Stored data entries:
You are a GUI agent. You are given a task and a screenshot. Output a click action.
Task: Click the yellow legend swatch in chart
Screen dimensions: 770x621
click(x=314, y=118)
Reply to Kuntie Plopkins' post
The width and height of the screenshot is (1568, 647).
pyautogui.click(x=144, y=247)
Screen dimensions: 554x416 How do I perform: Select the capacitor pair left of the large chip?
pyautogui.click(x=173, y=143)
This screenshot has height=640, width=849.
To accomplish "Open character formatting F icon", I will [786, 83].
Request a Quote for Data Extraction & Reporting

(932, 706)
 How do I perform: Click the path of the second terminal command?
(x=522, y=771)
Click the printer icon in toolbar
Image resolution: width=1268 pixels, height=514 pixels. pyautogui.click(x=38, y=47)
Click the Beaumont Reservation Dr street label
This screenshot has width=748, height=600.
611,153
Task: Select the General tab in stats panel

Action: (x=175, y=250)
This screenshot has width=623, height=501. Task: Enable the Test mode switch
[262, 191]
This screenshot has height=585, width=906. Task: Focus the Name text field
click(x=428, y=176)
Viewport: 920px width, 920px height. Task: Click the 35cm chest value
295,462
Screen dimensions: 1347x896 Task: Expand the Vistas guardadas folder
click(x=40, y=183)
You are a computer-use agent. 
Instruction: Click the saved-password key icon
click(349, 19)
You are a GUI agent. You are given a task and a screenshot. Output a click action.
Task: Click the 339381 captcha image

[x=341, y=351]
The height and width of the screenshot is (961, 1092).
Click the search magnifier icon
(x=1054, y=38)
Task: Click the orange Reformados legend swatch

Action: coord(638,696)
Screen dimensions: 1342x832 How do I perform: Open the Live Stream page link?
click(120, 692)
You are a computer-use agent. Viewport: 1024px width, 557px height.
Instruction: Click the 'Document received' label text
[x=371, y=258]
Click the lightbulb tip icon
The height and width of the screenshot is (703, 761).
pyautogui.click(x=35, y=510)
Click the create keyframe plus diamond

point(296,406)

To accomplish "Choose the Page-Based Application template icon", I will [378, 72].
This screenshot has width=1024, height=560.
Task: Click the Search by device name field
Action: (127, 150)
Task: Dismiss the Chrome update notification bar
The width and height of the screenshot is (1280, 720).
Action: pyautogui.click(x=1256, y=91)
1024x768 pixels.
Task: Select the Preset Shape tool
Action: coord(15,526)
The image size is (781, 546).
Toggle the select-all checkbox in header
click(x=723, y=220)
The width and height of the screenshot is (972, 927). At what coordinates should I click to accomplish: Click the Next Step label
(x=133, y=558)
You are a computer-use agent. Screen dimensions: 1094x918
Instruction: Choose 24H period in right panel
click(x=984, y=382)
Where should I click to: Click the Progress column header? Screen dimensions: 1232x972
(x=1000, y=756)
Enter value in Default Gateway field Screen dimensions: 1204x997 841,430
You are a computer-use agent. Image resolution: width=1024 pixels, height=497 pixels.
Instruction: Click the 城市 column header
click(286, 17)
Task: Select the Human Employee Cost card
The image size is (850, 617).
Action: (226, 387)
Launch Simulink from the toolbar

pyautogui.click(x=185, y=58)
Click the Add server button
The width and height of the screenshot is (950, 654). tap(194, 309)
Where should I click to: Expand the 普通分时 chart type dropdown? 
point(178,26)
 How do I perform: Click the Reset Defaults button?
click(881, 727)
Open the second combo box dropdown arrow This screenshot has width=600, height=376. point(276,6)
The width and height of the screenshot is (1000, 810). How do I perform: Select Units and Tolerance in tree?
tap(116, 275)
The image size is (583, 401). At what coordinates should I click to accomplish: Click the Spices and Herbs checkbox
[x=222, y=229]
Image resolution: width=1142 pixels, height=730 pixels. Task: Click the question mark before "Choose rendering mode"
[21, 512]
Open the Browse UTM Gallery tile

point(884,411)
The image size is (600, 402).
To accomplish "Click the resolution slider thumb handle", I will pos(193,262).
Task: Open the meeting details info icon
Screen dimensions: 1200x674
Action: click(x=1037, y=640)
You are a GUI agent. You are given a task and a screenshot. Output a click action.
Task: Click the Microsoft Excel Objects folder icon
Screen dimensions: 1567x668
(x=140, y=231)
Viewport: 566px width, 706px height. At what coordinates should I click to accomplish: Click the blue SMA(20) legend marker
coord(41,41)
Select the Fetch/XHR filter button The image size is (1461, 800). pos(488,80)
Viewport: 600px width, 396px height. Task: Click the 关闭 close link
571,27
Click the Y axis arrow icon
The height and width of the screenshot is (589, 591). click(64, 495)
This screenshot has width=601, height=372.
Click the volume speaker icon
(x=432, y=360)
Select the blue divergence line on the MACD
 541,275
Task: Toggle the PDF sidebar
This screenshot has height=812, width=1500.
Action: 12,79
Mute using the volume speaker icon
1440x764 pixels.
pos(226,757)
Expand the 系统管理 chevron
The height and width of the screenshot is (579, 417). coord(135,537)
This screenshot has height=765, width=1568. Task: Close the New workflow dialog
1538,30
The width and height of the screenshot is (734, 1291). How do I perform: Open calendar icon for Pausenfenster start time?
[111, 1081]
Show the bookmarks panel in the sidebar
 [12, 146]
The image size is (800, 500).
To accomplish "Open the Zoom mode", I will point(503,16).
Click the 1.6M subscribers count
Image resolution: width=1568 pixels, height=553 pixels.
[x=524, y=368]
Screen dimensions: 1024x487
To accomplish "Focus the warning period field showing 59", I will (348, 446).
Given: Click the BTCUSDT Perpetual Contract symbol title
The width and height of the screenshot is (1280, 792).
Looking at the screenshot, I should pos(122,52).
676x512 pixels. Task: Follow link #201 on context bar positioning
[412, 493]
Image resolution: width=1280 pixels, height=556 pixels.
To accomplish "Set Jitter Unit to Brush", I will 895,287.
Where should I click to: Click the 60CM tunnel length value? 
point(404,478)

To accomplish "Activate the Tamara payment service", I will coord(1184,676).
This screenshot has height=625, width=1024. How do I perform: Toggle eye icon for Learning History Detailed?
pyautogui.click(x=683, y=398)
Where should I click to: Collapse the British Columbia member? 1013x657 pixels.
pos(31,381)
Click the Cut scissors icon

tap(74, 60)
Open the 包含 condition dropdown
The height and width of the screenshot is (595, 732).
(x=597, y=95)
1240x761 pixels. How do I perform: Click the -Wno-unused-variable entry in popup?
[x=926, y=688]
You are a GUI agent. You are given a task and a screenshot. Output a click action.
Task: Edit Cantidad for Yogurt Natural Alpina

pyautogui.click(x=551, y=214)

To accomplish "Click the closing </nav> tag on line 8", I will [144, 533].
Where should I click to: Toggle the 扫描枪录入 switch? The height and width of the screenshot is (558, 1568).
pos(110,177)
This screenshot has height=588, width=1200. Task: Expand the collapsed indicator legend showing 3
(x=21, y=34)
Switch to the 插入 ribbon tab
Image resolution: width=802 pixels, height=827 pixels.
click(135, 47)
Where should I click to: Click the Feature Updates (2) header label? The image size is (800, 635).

* **Required action**:
Copy out, word for word, the part of the entries above that begins at the line with "Screen dimensions: 1342x832" and ends at the line with "You are a computer-use agent. Viewport: 1024px", including both.

* **The answer**:
Screen dimensions: 1342x832 How do I perform: Open the Live Stream page link?
click(120, 692)
You are a computer-use agent. Viewport: 1024px width, 557px height.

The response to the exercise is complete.